No. I liked the record. I thought it was a great album. But at the time – and this sounds kind of cocky – I got used to having good records out there. At some point, I had seven records in the Top 200, at the same time. And so I expected that it would do something. But that it would become that massive? I had no idea.
I love Look What the Cat Dragged In as well, but it's a much scrappier, light-hearted album.
That whole record was recorded in ten days, because there was no budget and it was not in good shape when I got it. It's a small miracle that it ended up where it did, sound-wise! They brought it to me and said, "Here's the deal – we can give you one point for the mix, or a $5000 flat fee." I listened to it and said, "I'll take the five grand." To this day, that's the standing joke when I walk into Poison's dressing room. I didn't see the fact that they were a fun band, and that that attitude sells records.

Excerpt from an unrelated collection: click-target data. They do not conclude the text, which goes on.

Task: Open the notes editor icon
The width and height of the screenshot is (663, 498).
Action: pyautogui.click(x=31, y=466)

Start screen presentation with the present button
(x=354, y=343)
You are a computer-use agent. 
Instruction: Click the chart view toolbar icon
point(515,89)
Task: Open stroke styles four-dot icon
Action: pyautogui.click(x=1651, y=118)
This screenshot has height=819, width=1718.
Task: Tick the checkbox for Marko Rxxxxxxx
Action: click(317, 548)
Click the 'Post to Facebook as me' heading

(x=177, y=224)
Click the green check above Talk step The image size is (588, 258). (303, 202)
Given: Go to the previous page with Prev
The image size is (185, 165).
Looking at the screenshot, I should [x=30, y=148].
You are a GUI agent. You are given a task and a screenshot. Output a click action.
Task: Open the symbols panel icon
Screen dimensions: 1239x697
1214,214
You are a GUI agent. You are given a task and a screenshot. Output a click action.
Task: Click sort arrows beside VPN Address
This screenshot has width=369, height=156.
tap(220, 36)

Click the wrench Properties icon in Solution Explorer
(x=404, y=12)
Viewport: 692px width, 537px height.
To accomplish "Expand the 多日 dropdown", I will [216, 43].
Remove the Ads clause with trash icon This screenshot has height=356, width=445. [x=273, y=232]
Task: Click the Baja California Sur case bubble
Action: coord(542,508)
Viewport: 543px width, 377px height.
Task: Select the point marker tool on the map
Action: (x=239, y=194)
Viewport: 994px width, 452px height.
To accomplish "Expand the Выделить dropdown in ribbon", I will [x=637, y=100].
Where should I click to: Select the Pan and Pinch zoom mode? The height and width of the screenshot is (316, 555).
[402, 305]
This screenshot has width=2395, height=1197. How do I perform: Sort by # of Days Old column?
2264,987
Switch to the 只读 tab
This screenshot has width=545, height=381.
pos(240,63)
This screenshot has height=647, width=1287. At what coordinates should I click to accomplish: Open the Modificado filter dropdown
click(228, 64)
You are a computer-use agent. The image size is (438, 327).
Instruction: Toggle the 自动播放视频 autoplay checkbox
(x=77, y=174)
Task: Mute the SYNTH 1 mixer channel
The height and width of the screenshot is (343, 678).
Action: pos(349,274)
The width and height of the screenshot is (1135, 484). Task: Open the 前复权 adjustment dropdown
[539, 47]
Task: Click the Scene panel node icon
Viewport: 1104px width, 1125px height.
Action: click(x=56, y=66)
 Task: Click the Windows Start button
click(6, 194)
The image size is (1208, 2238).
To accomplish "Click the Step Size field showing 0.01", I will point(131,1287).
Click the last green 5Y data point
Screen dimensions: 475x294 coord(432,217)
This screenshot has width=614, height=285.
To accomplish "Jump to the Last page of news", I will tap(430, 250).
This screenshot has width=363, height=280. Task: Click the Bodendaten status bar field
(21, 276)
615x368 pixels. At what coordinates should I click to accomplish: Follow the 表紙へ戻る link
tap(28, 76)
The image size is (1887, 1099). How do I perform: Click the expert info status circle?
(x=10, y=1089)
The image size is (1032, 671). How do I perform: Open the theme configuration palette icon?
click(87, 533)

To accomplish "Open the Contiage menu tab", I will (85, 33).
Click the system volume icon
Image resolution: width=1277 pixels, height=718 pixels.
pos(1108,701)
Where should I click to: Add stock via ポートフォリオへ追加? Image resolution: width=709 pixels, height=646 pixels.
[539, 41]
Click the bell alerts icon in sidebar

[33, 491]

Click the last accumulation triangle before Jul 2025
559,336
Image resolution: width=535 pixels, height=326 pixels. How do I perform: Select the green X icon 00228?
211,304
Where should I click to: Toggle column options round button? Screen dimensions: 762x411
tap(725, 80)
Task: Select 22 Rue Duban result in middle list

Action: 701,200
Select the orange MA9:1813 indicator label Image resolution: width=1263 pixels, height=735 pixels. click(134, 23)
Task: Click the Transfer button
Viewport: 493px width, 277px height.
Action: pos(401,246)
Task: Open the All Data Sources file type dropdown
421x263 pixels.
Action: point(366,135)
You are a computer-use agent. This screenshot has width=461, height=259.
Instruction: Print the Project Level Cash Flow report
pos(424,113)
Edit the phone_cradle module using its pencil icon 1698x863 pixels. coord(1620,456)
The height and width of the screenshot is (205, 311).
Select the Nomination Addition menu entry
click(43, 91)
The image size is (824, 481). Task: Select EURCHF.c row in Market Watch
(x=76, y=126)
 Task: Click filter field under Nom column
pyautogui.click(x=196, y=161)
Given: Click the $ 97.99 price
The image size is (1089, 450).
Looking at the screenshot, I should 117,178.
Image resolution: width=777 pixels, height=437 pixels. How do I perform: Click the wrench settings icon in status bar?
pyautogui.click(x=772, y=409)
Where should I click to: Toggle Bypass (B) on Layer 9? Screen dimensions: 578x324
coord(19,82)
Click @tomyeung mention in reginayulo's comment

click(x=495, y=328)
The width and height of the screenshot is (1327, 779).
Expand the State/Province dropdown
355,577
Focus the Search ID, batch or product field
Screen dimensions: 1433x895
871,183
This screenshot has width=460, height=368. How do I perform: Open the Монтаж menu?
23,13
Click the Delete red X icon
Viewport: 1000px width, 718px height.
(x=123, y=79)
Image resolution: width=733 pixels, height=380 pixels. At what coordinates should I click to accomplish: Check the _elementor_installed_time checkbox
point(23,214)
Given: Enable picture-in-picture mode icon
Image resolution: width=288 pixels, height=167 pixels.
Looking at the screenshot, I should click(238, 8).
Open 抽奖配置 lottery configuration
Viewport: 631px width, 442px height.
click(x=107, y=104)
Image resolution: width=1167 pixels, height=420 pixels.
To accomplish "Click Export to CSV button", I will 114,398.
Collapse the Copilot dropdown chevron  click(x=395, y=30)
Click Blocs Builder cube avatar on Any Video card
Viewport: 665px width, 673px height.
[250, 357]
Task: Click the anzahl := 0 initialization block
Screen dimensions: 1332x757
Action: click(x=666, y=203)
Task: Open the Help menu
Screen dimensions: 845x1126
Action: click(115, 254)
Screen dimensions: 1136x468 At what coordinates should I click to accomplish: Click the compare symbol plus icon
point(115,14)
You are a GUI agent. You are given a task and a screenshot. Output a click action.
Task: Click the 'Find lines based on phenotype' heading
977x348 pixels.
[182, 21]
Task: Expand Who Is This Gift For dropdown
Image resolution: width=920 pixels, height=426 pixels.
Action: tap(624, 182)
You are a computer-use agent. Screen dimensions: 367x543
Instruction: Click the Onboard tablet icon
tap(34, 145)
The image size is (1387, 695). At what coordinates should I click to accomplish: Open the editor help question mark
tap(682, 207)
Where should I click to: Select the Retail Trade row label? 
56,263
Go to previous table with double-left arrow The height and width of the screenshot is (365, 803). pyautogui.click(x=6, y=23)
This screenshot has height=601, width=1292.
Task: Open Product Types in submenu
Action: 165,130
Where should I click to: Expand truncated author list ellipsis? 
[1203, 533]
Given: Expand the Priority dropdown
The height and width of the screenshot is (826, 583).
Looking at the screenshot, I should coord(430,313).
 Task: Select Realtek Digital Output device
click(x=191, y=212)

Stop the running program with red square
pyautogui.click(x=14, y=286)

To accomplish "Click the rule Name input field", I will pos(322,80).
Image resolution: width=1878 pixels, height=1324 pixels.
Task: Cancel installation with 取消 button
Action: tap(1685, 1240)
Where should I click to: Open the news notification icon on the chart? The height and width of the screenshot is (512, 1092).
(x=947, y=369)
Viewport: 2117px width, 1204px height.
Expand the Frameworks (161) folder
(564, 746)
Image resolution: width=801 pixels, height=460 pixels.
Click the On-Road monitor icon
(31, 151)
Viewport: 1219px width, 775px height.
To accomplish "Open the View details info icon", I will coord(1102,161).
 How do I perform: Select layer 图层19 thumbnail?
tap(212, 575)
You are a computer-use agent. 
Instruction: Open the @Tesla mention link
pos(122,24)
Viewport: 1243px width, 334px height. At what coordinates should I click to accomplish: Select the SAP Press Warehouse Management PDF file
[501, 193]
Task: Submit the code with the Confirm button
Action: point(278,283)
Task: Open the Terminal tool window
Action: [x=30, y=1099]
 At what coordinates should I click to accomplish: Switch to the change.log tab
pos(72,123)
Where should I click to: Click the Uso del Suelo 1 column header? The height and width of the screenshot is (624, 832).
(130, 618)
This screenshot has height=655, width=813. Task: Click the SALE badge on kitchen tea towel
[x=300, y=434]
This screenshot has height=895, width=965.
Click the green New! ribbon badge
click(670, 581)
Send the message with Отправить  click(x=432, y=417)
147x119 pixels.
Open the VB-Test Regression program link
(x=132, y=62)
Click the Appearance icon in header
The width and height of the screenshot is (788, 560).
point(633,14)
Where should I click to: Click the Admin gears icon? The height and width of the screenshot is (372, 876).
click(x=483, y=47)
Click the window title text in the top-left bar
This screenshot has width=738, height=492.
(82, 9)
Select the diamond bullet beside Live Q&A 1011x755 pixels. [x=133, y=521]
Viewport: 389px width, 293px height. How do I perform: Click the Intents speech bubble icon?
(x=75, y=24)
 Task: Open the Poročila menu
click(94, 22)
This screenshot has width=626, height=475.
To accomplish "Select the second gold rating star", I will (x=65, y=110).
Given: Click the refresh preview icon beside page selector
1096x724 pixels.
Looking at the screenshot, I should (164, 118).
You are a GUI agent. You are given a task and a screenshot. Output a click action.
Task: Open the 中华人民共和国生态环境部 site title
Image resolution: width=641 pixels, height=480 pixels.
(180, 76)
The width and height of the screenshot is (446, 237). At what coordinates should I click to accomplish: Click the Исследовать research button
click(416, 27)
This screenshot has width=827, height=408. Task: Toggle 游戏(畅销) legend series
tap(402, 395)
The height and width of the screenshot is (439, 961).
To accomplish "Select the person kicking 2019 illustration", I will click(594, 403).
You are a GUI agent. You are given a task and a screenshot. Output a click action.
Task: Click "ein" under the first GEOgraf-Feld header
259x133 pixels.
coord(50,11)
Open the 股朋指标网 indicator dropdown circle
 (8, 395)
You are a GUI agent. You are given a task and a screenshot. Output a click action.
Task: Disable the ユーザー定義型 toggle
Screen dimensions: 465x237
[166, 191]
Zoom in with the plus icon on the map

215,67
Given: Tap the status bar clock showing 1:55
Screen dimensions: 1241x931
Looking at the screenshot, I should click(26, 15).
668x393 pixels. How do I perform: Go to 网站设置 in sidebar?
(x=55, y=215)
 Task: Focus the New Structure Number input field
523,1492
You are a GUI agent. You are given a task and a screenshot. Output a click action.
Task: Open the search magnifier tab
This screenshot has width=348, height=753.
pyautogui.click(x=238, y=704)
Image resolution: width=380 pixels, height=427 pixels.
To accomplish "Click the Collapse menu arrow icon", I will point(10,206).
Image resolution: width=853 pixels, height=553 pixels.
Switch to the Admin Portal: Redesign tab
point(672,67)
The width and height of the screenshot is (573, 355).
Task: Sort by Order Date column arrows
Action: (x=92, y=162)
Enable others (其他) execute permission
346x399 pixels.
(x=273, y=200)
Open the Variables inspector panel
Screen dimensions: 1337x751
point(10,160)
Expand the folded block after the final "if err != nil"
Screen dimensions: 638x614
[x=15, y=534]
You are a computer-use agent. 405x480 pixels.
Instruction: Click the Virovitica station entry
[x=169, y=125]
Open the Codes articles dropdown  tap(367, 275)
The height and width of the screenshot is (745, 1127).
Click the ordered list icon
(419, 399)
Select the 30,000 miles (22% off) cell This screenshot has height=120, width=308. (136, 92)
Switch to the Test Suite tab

A lot of tracks that you've produced – Skid Row's "Youth Gone Wild" for example – feature gang vocals that sound like there's a football stadium singing them. How many voices would you typically stack to get the desired effect?
I think that "Youth Gone Wild" was a thousand voices, altogether. There were about 10 or 14 people in the studio singing; we would record a whole bunch of tracks and then bounce them down to one, then record a bunch more and keep going, until we had a lot of voices. The same applied with Accept's "Balls to the Wall." Usually you would end up with four tracks, and then pan them. Nowadays at WireWorld we use "Fritz," the Neumann Binaural head. Everyone stands around it, and then everyone moves one step to the left on each take. We just did that on the last Great White album. We had 28 people, and we did 20 tracks.
When grunge arrived in the early ‘90s, it pretty much wiped the kind of music that you were doing off the map. Did you see the change coming?
The first time I heard Nirvana's "Smells Like Teen Spirit" I went, "Shit, that's a great song." It seemed like it was noisy, that it wasn't played that well, and that it was not in tune; but I knew that it was a great song, and that it was going to have a big influence. And it did. For a while there I got out of audio altogether. But now I get probably three calls a week for that ‘80s sound. They say, "We can't listen to that over-compressed stuff anymore. We want it to sound big!"